United States District Court, W.D. Michigan, Southern Division
Aug 28, 2001
Case No. 1:98-CV-743 (W.D. Mich. Aug. 28, 2001)

Opinion

Case No. 1:98-CV-743

August 28, 2001


ORDER


In accordance with the Opinion issued this date,

IT IS HEREBY ORDERED that Plaintiff's Objections to the Magistrate Judge's Report and Recommendation (Dkt. No 96) are GRANTED in part and DENIED in part.

IT IS HEREBY ORDERED that the Magistrate Judge's Report and Recommendation (Dkt. No. 94) is ADOPTED in part and REJECTED in part.

IT IS FURTHER ORDERED that Defendant's Motion for Summary Judgment (Dkt. No. 88) is DENIED.

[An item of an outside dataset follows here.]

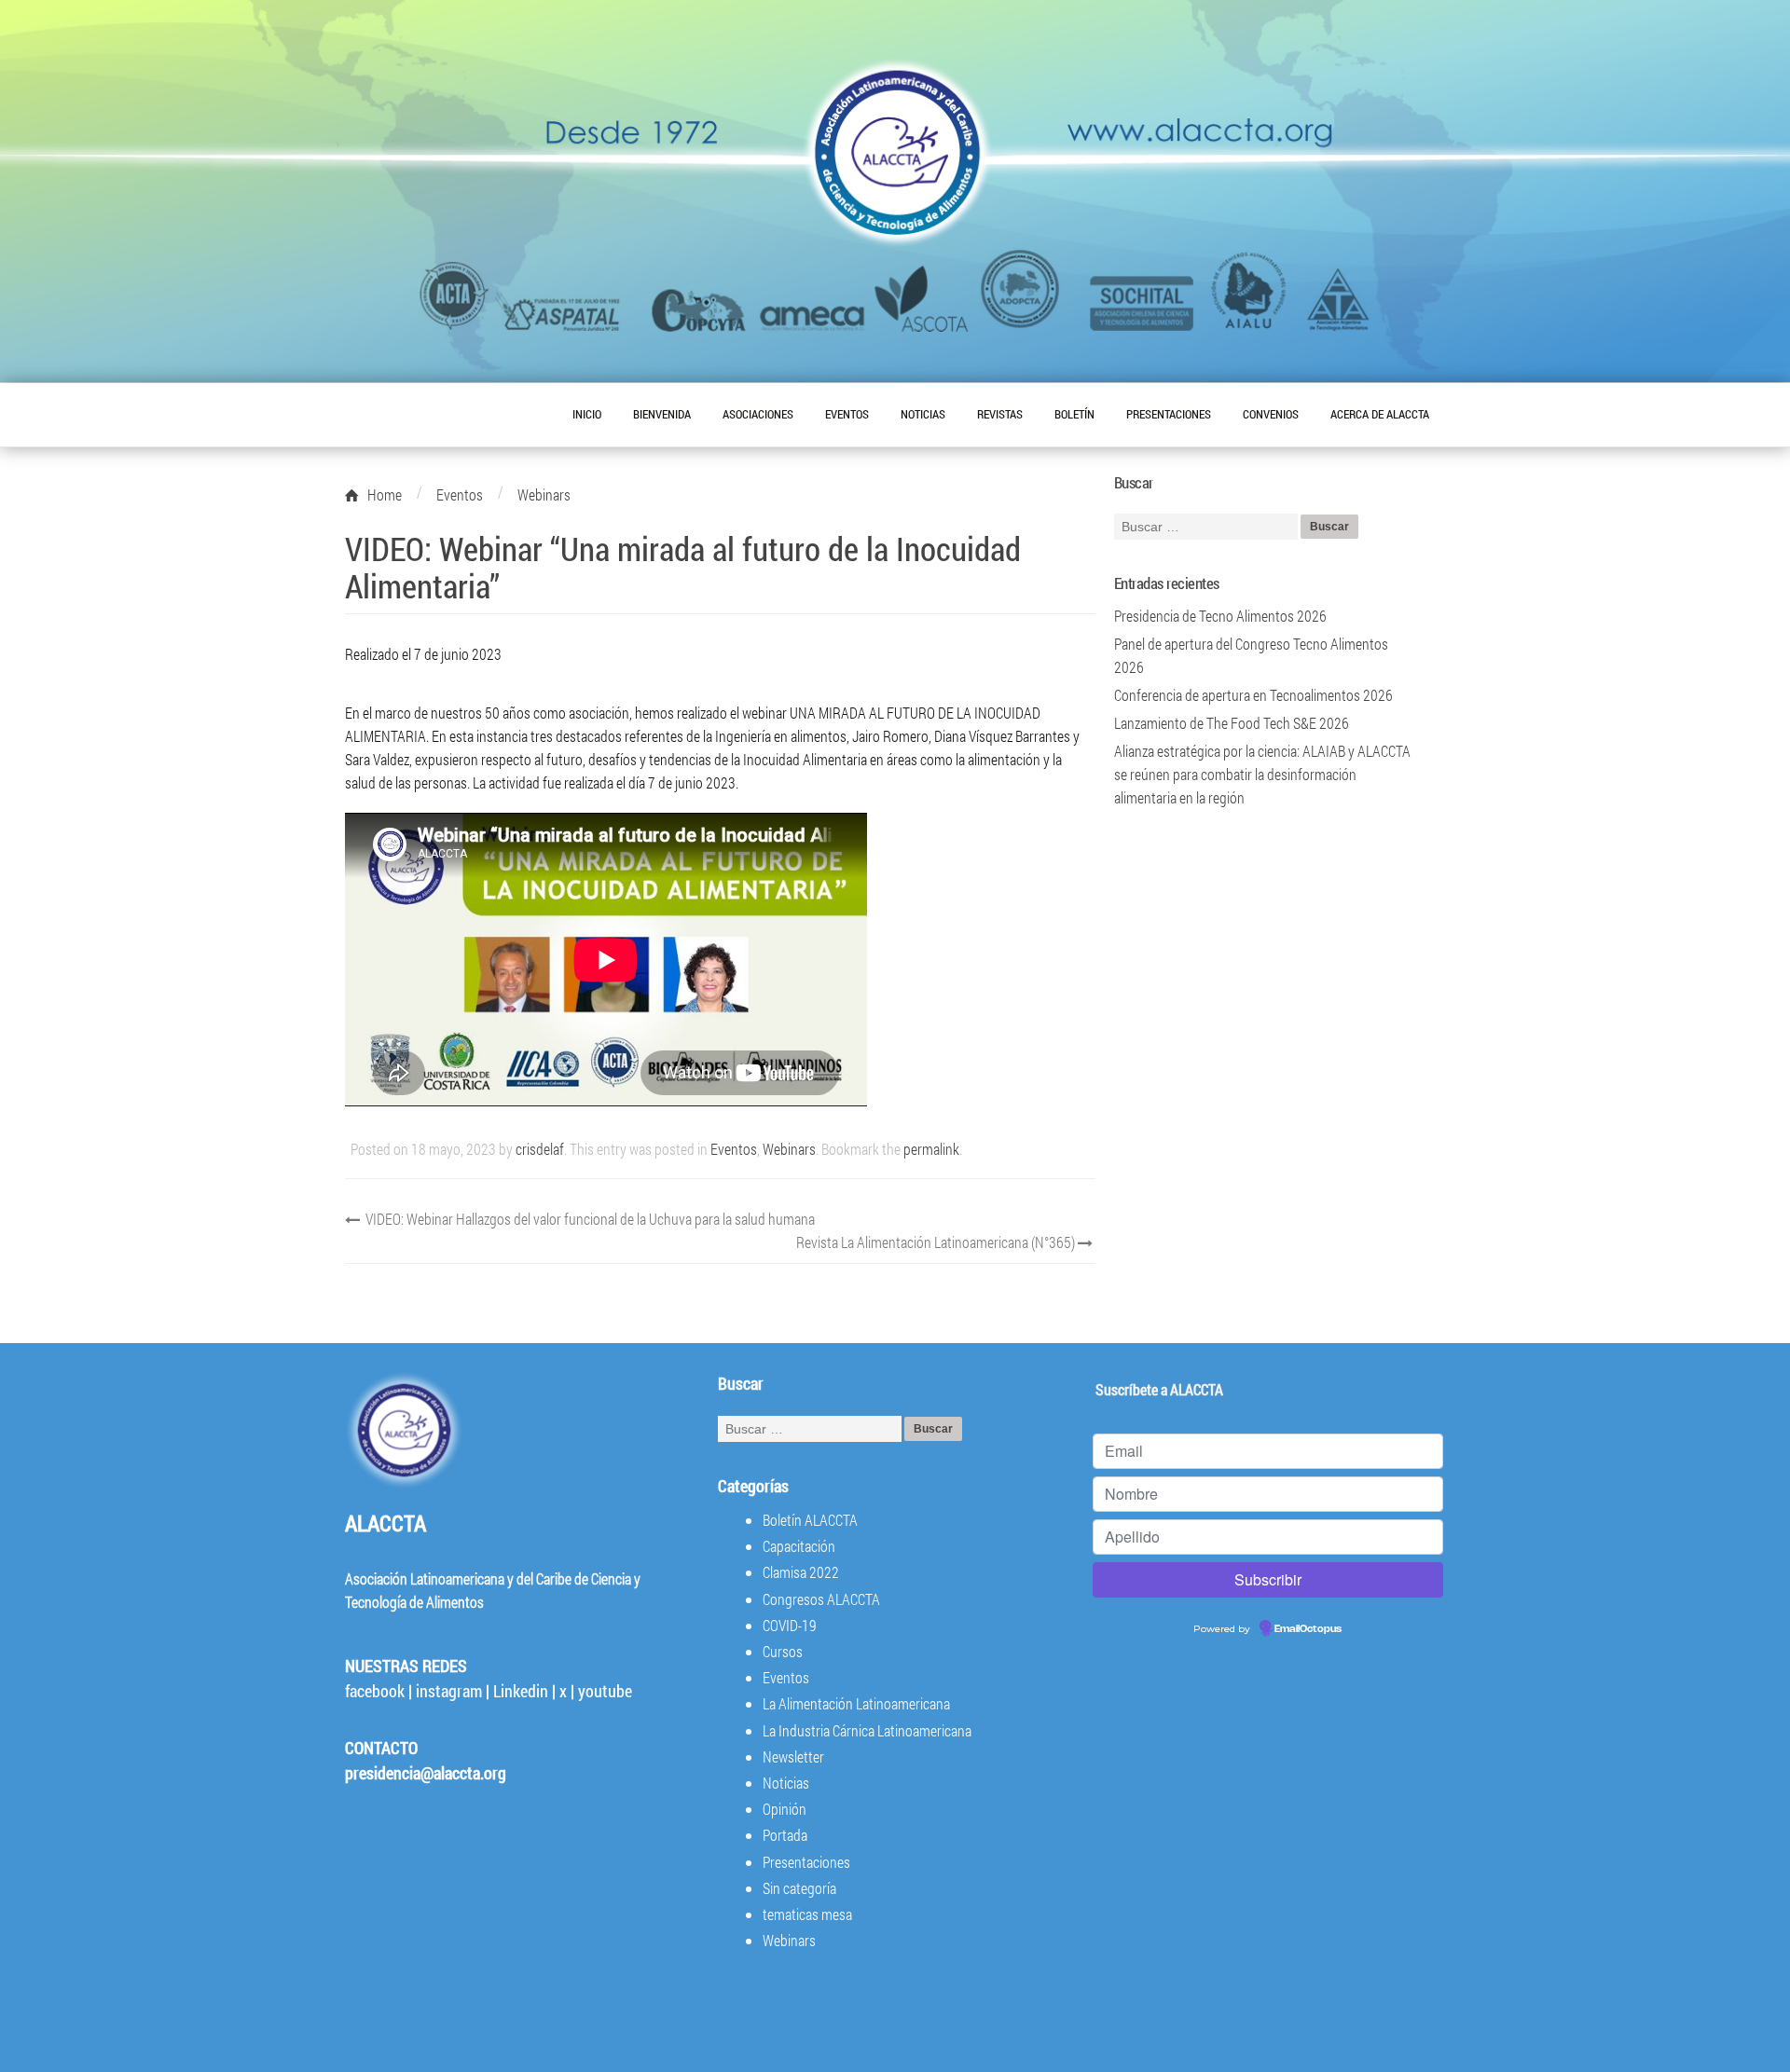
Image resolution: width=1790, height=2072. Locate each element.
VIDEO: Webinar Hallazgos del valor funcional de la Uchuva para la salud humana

IT IS FURTHER ORDERED that Plaintiff's Motion for Summary Judgment (Dkt. No. 87) is DENIED.

OPINION

This matter is before the Court on Plaintiff Arthur Bright's ("Plaintiff") Objections to the Report and Recommendation of the Magistrate Judge that Defendant Todd Hix's ("Defendant") Motion for Summary Judgment be granted and that Plaintiff's Motion for Summary Judgment be denied. Based on the Court's review of the Motions for Summary Judgment by both Plaintiff and Defendant, the Report and Recommendation ("Report"), and Plaintiff's Objections, the Court will grant in part and deny in part Plaintiff's Objections. The Report will be adopted in part and rejected in part. As a result, Defendant's Motion for Summary Judgment will be denied. Plaintiff's Motion for Summary Judgment on the issue of liability will also be denied.

I. Standard of Review

Under 28 U.S.C. § 636(b), a magistrate judge's report that is case-dispositive shall be reviewed de novo by the district court, and the court may accept, reject, or modify the findings and recommendations of the magistrate judge. 28 U.S.C. § 636(b); L. Civ.R. 72.3(b).

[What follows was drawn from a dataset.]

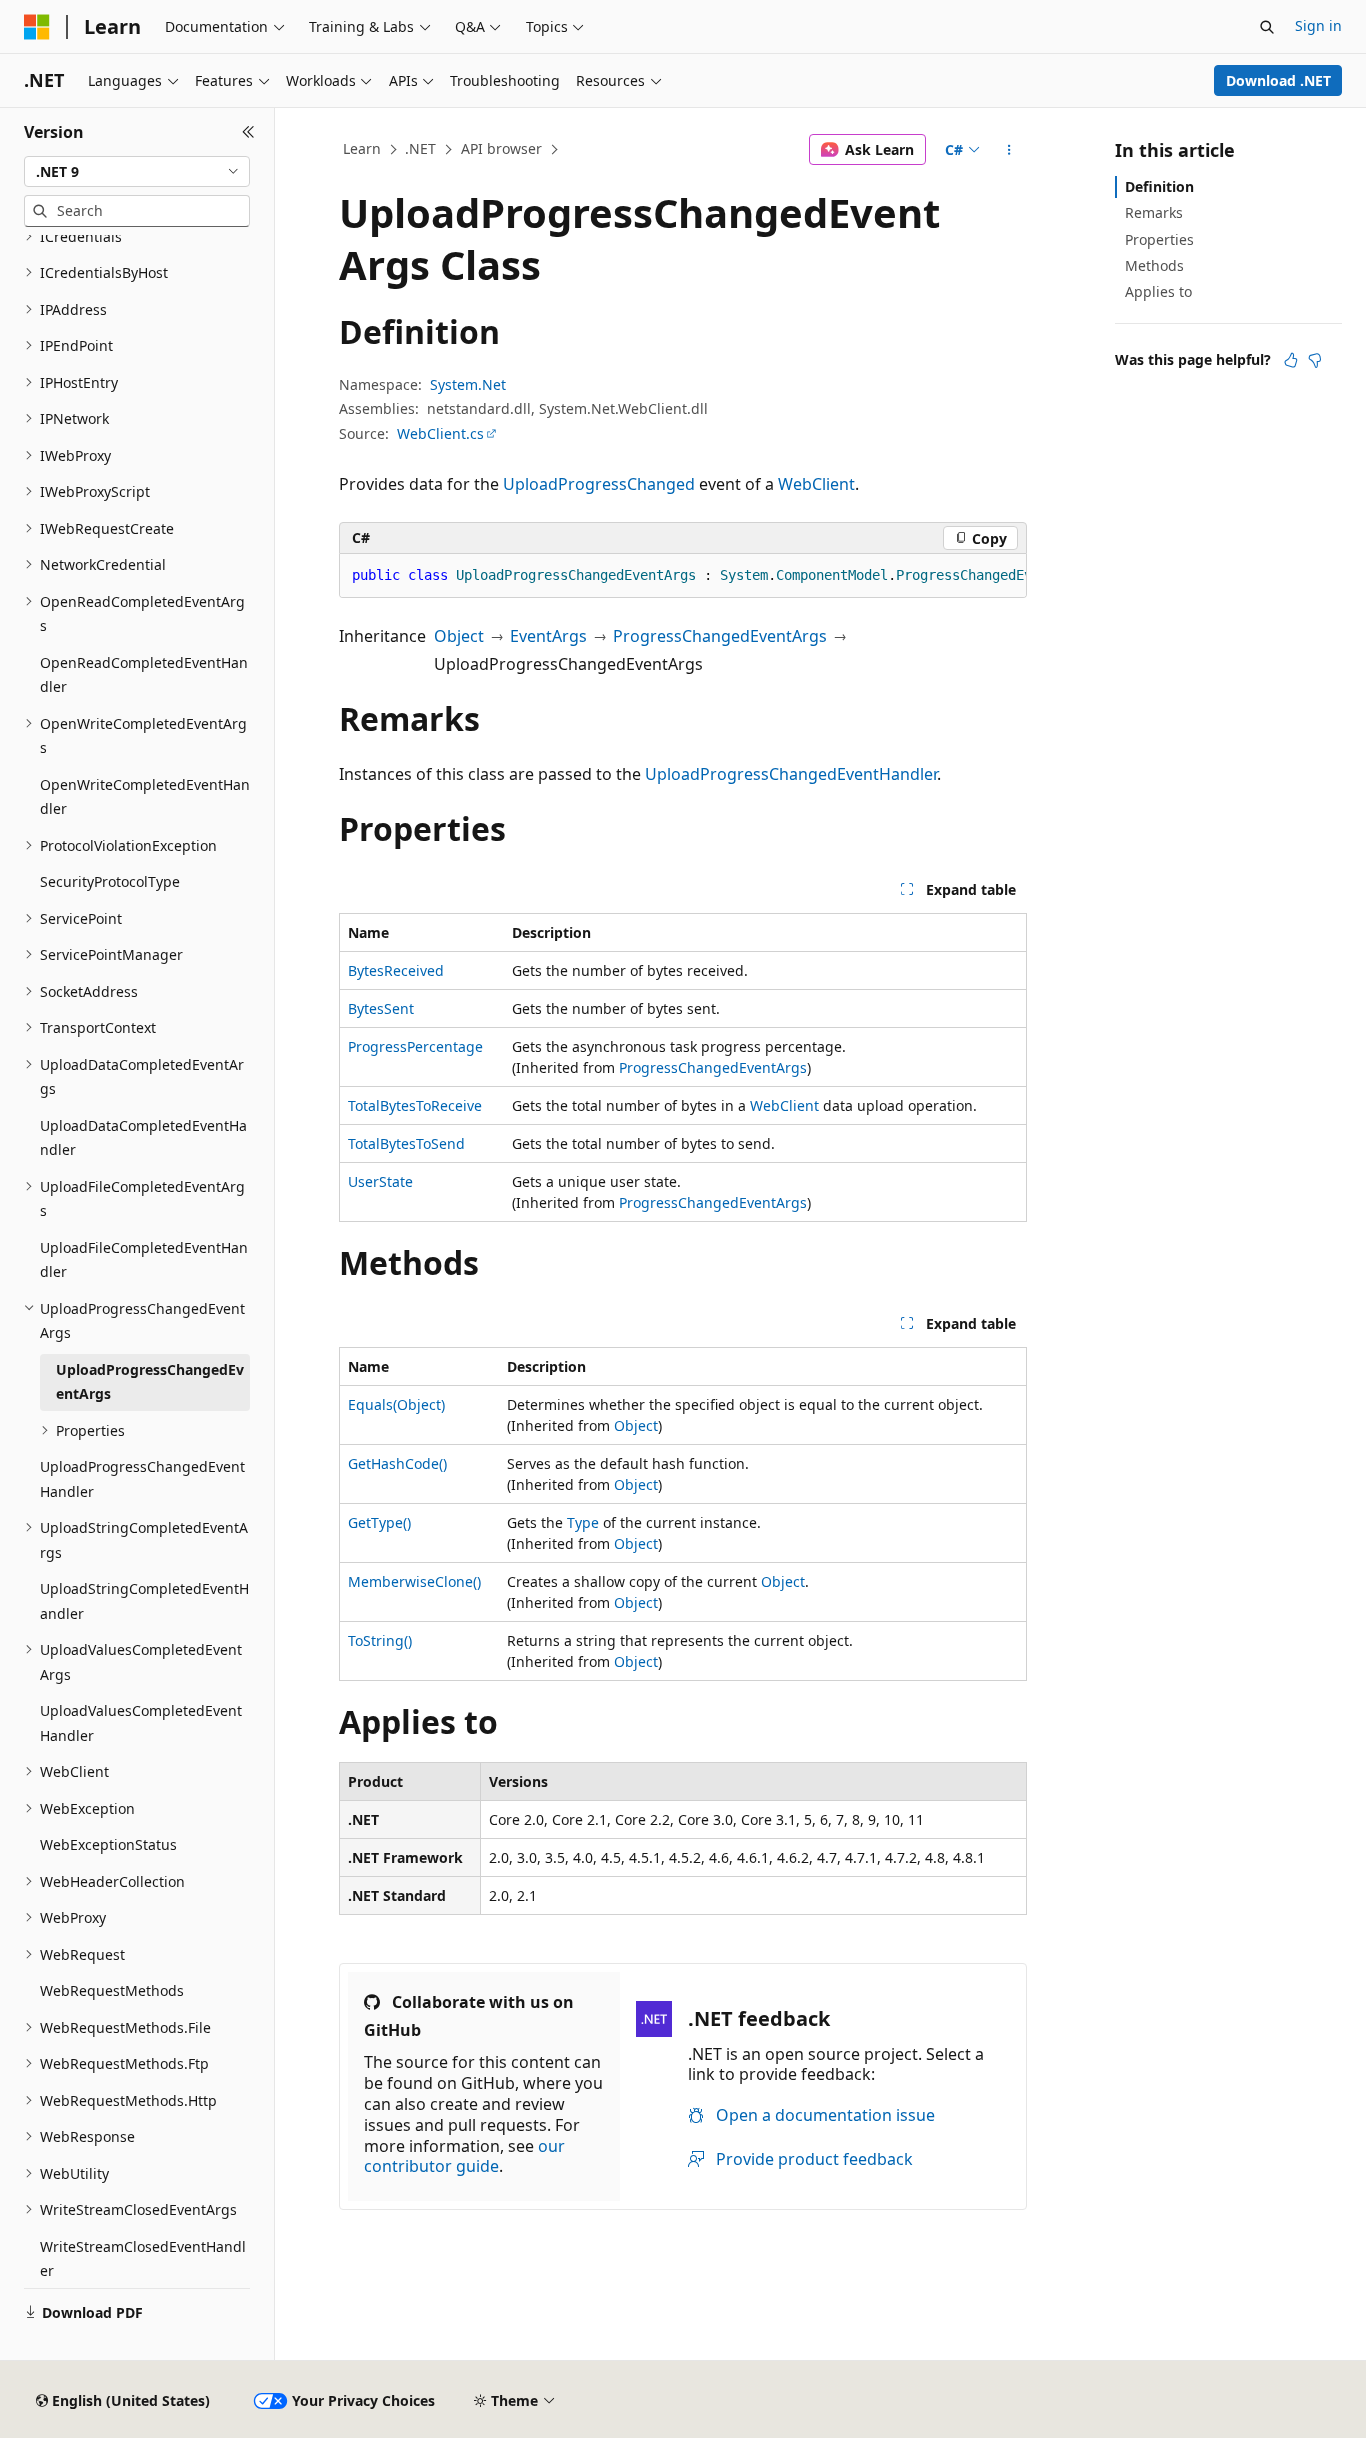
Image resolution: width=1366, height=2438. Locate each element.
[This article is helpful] (1291, 360)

Review of a motion for summary judgment requires the Court to determine if there is no genuine issue as to any material fact such that the moving party is entitled to judgment as a matter of law. Fed.R.Civ.P. 56(c). It is the function of the Court to decide "whether the evidence presents a sufficient disagreement to require submission to a jury or whether it is so one-sided that one party must prevail as a matter of law." Anderson v. Liberty Lobby, Inc., 477 U.S. 242, 251-52 (1986). The question is "whether a fair-minded jury could return a verdict for the [non-moving party] on the evidence presented." Id. at 252. The facts are to be considered in a light most favorable to the non-moving party, and "all justifiable inferences are to be drawn in his favor." Schaffer v. A.O. Smith Harvestore Prod., Inc., 74 F.3d 722, 727 (6th Cir. 1996) (quoting Anderson, 477 U.S. at 255) (other citations omitted).

II. Factual and Procedural Background

Plaintiff filed this 42 U.S.C. § 1983 action in 1998 against various prison officials. Defendant is the only remaining Defendant. Plaintiff claims that his Eighth and Fourteenth Amendment rights were violated when Defendant, a prison nurse, failed to timely provide medical treatment to his tonsillitis.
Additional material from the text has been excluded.